Copy out all of the material below with every "Where should I click to:" changed to "Where do I click to:" and nothing else altered. Leave the pictures out.

========================

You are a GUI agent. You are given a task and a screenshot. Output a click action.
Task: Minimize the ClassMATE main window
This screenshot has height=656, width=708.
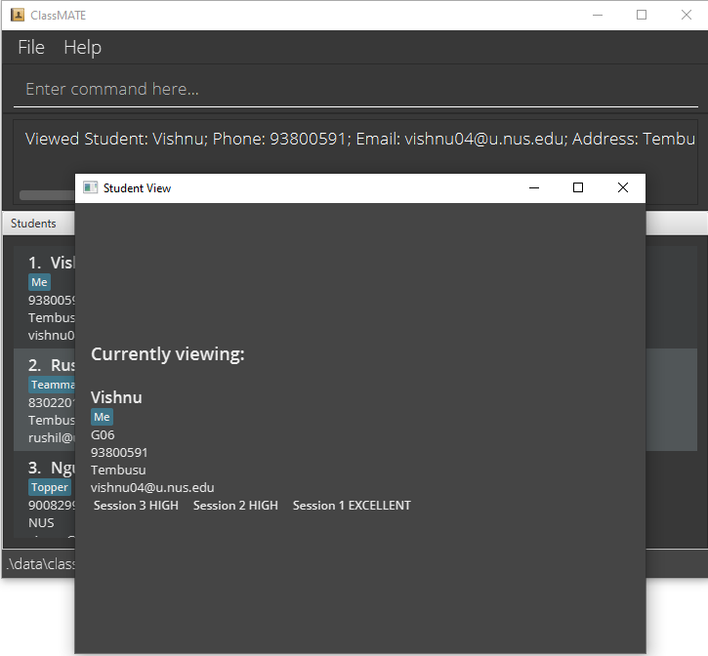(x=598, y=15)
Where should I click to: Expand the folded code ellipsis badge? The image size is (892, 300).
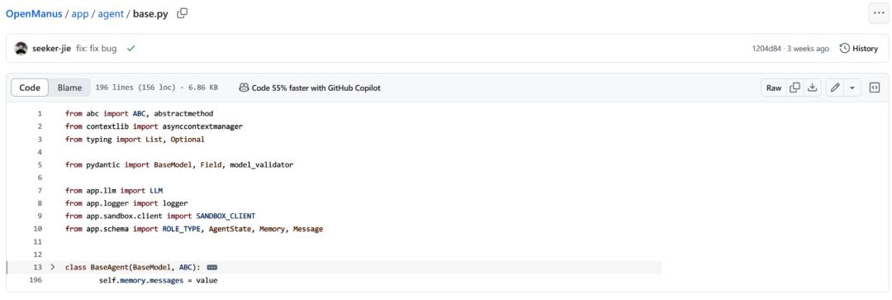(x=212, y=267)
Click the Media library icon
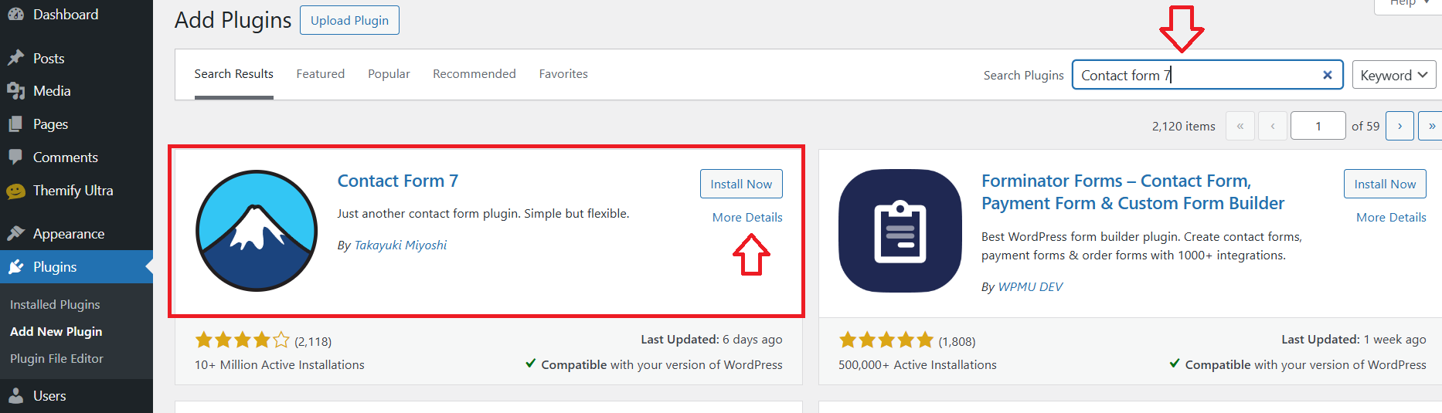 15,91
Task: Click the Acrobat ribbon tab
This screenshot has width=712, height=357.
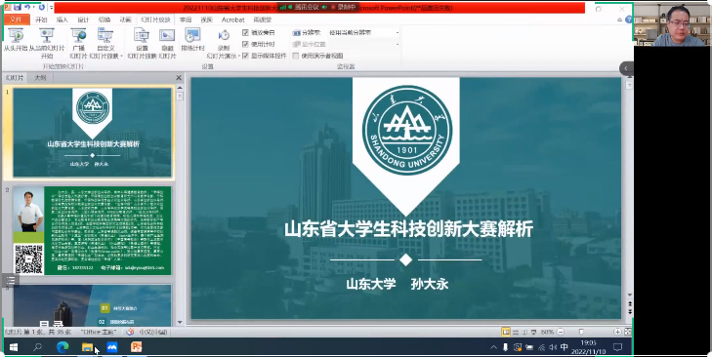Action: (233, 20)
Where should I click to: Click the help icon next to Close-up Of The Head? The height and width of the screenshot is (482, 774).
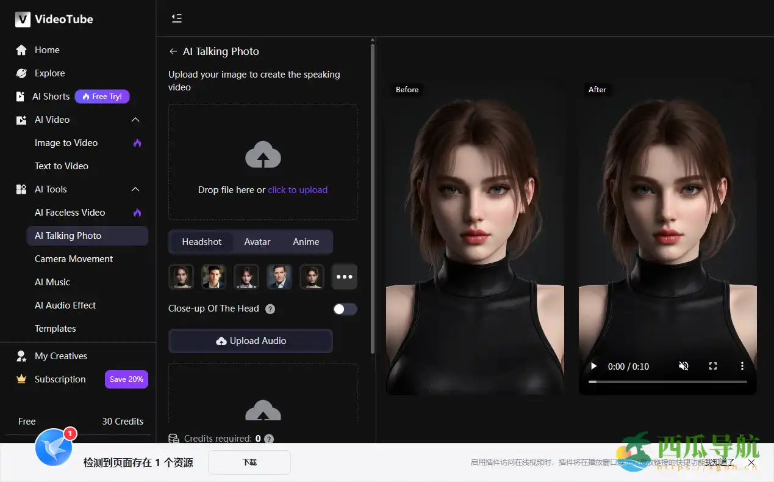point(270,309)
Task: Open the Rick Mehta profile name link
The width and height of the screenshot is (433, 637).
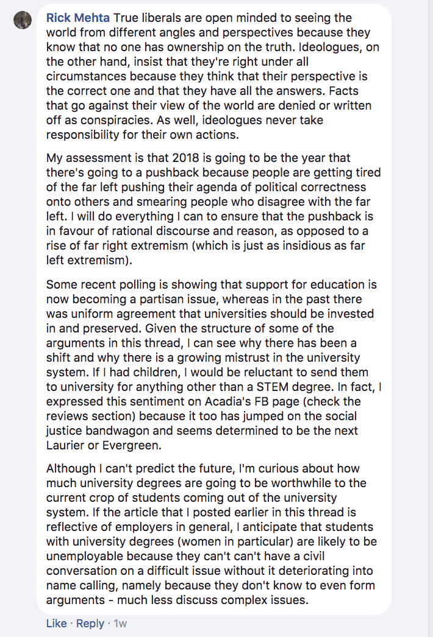Action: (77, 18)
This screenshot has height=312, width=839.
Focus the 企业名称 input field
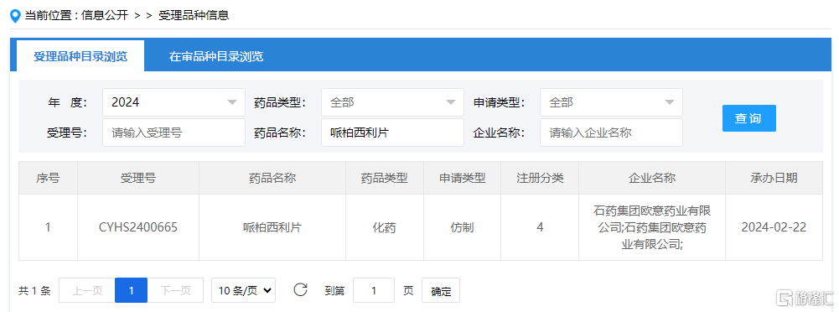[x=611, y=133]
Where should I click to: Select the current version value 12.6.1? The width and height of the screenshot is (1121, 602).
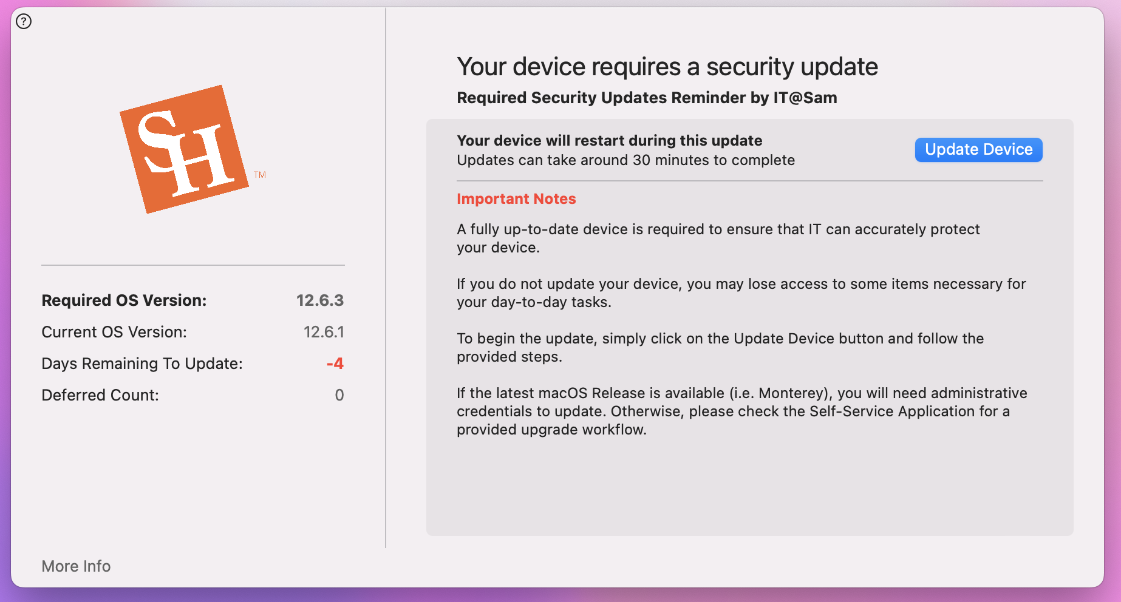coord(323,332)
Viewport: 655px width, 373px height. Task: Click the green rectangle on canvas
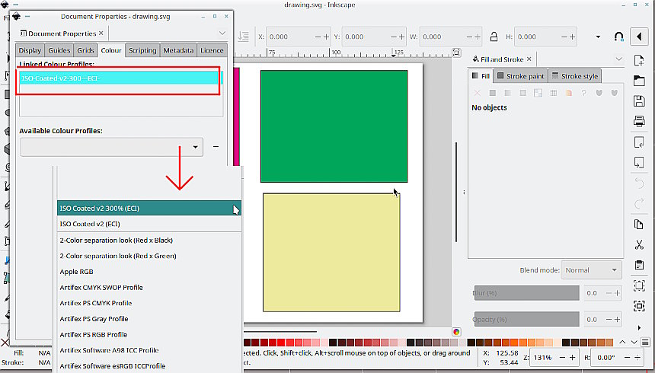point(334,126)
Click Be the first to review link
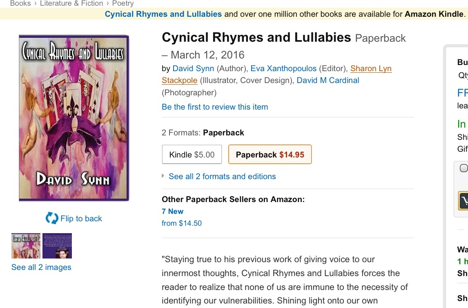The width and height of the screenshot is (468, 308). [x=215, y=107]
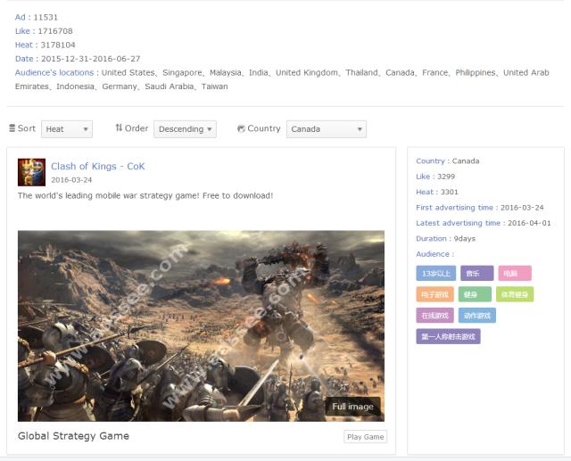Select the blue 动作游戏 audience tag
The width and height of the screenshot is (571, 461).
477,316
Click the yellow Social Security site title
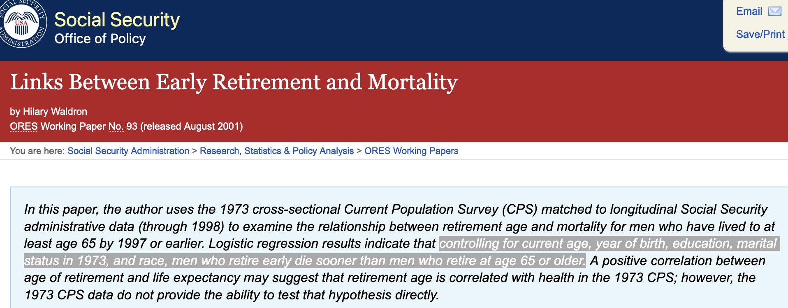Screen dimensions: 788x308 pos(117,20)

========================

RESPONSE =>
You are a GUI agent. You are given a task and a screenshot. Output a click action.
Task: Minimize the ClassMATE main window
This screenshot has height=656, width=708.
(x=598, y=15)
Where do I click to: Expand the folded code ellipsis badge? The image size is (892, 300).
(x=212, y=267)
Click the Media library icon
 15,91
Task: Click the Acrobat ribbon tab
This screenshot has width=712, height=357.
Action: (233, 20)
Where do I click to: Click the help icon next to Close-up Of The Head? The height and width of the screenshot is (482, 774).
point(270,309)
Task: Open the Rick Mehta profile name link
The width and height of the screenshot is (433, 637).
Action: (77, 18)
This screenshot has height=312, width=839.
Focus the 企业名称 input field
[x=611, y=133]
Where do I click to: Select the current version value 12.6.1? The width and height of the screenshot is (1121, 602).
coord(323,332)
Viewport: 655px width, 373px height. Task: Click the green rectangle on canvas
point(334,126)
Click Be the first to review link
The width and height of the screenshot is (468, 308). [x=215, y=107]
Select the blue 动作游戏 audience tag
The width and height of the screenshot is (571, 461).
477,316
Click the yellow Social Security site title
Screen dimensions: 788x308 pos(117,20)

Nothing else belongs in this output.